- **Vorliegender Text**:
„Kraft durch Freunde“ von Seyfried & Ziska
Tolkemitt Verlag bei Zweitausendeins, 2010.
Da das Meisterwerk „Flucht aus Berlin“ seinerzeit ein elementarer Ansporn für mich war, selbst Comics zu zeichnen, griff ich sofort zu, als ich von einem neuen Comic des Untergrund-Altmeisters Seyfried hörte, auch wenn ich ja nach der Lektüre der Gesamtausgabe „Alle!“ (hm, die ja nun keine Gesamtausgabe mehr ist) höchst skeptisch war, was die Arbeit seiner Freundin angeht.

- **Arbeitsanweisungen**:
1) Liste alle Titel von Comics und Büchern auf, die in der Rezension zu „Kraft durch Freunde“ vorkommen.
2) Führe die Rezension zu „Kraft durch Freunde“ im Anschluss an ihren letzten Satz weiter.
Die Datensätze unten stammen aus einer anderen Quelle.

- **Erfasste Daten**:
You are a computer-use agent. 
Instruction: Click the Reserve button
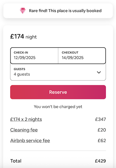click(x=58, y=92)
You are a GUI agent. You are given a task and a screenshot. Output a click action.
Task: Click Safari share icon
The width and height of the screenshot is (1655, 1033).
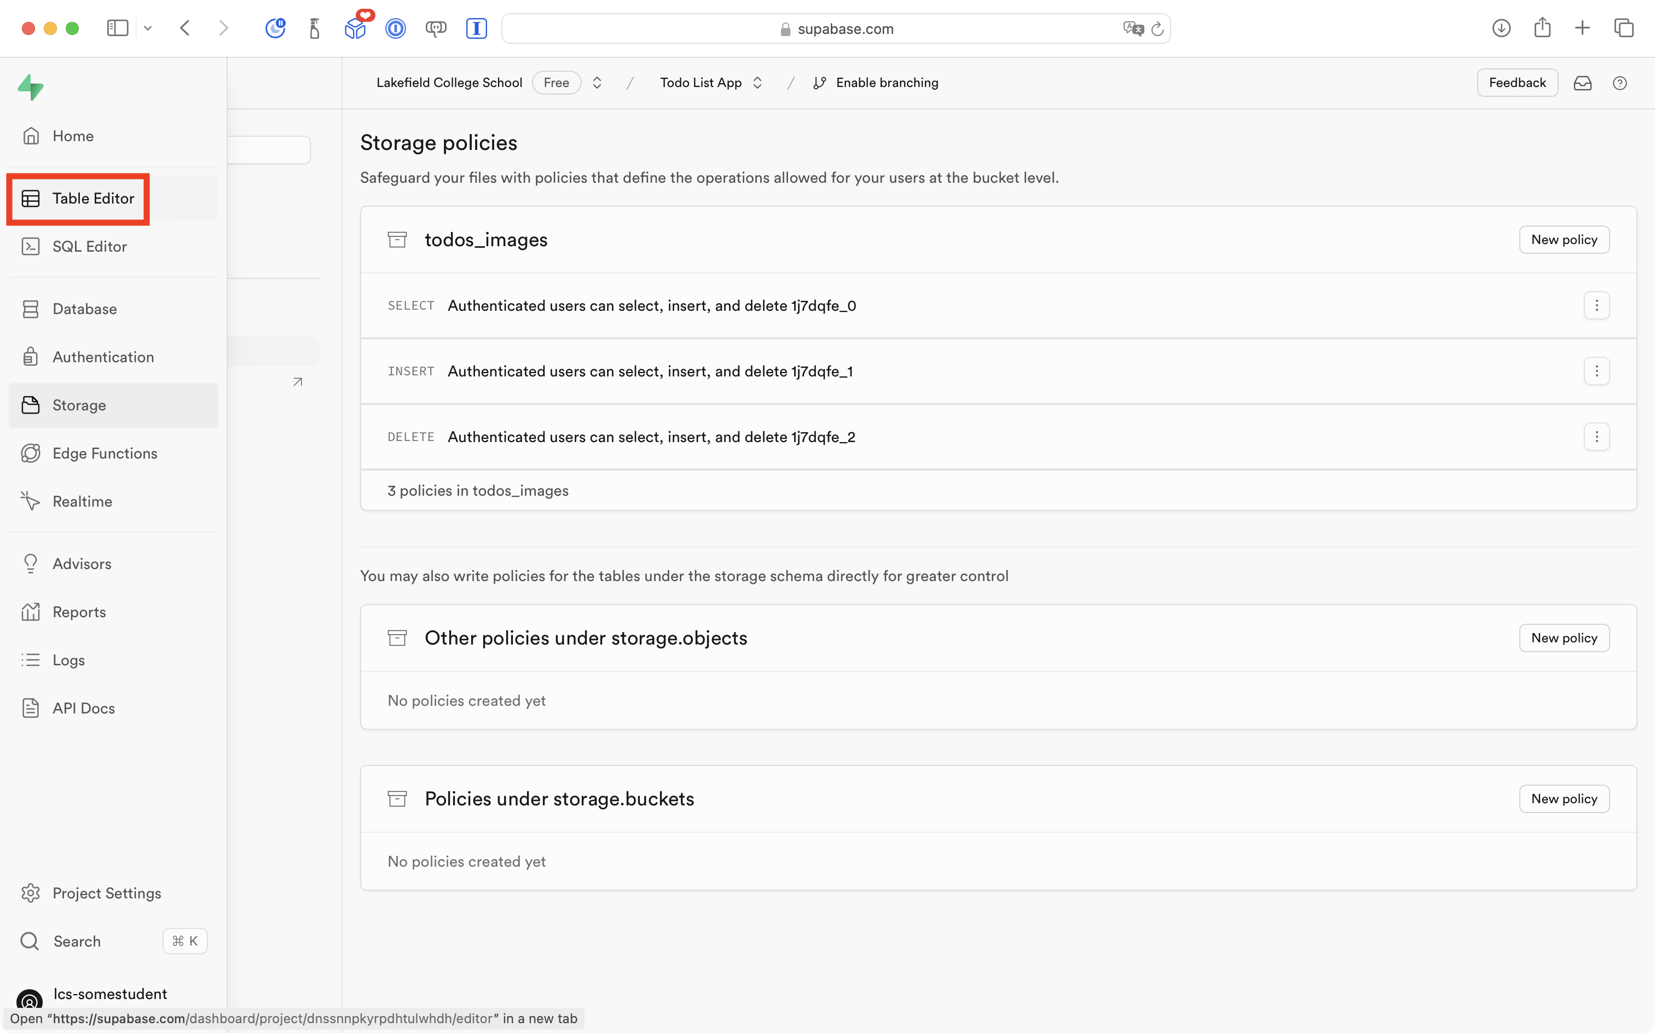click(1542, 28)
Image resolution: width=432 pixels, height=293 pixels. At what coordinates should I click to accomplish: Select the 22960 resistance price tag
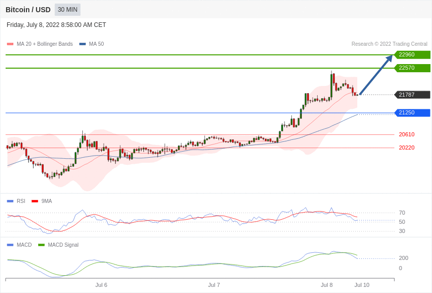point(412,54)
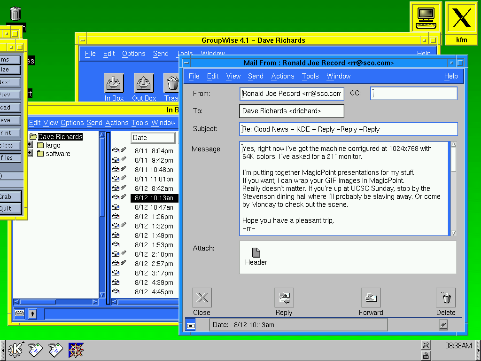Open the Actions menu in mail window
The height and width of the screenshot is (361, 481).
[282, 76]
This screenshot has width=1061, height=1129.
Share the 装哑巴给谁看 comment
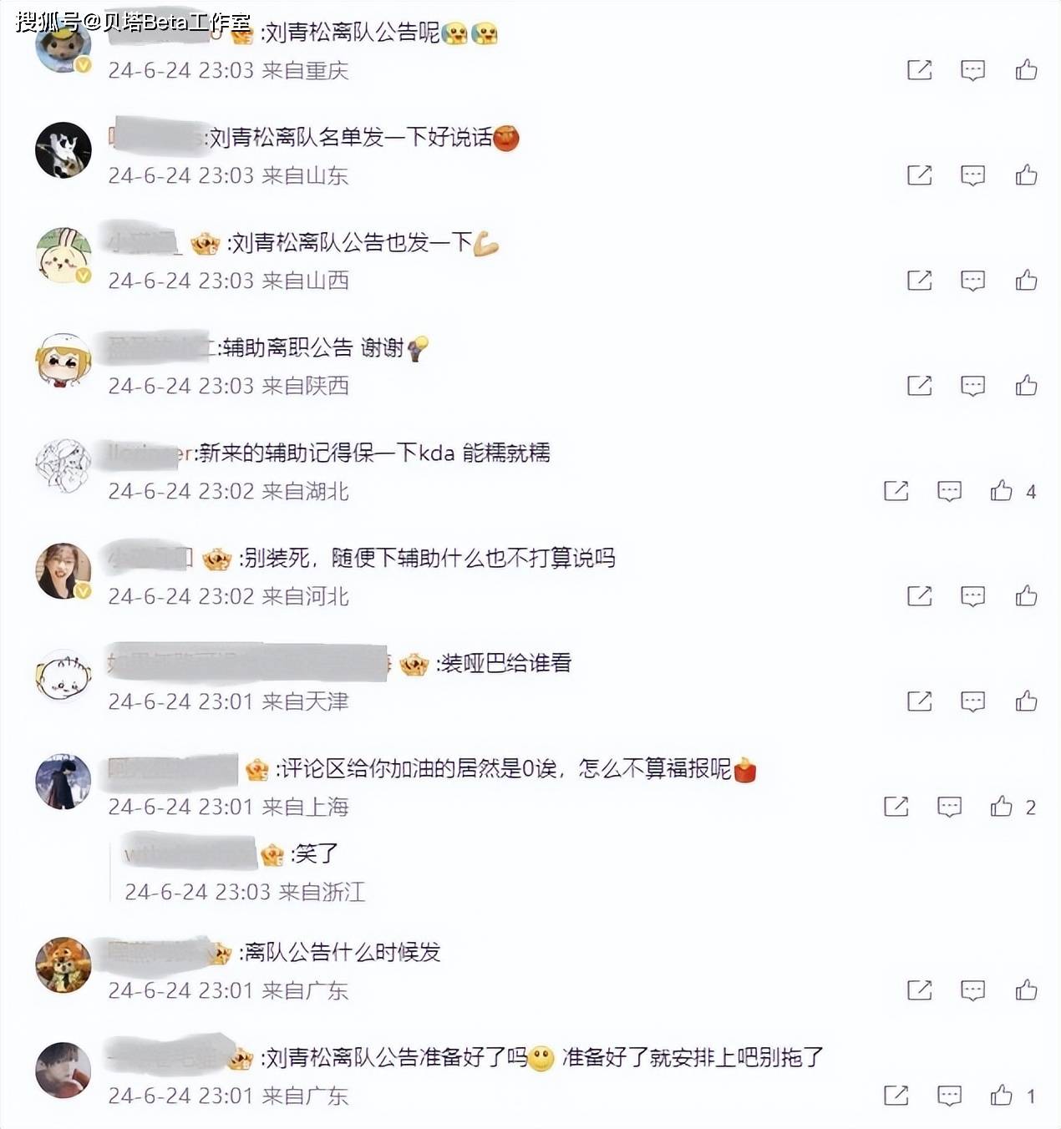[919, 701]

- **Lösungen**:
1) „Kraft durch Freunde“, „Flucht aus Berlin“, „Alle!“

2)
Der angesichts seiner Thematik pfiffig benannte „Kraft durch Freunde“ ist wieder eine Politsatire mit SF-Elementen, wie ja schon die recht gelungene Kooperation „Starship Eden“ der beiden. Es geht um den „Moon“ eine Art schwebendes Superhandy, welches seinen Besitzer begleitet, alles über ihn sammelt und mit entsprechender Werbung und Social Network-Stuff versorgt. Schurkische Politiker planen in Kooperation mit den gewissenlosen Konzernmenschen eine Totalüberwachung des Bürgers durch den Moon, das Starlet Kookie soll darum kräftig für die Verbreitung des Gerätes sorgen.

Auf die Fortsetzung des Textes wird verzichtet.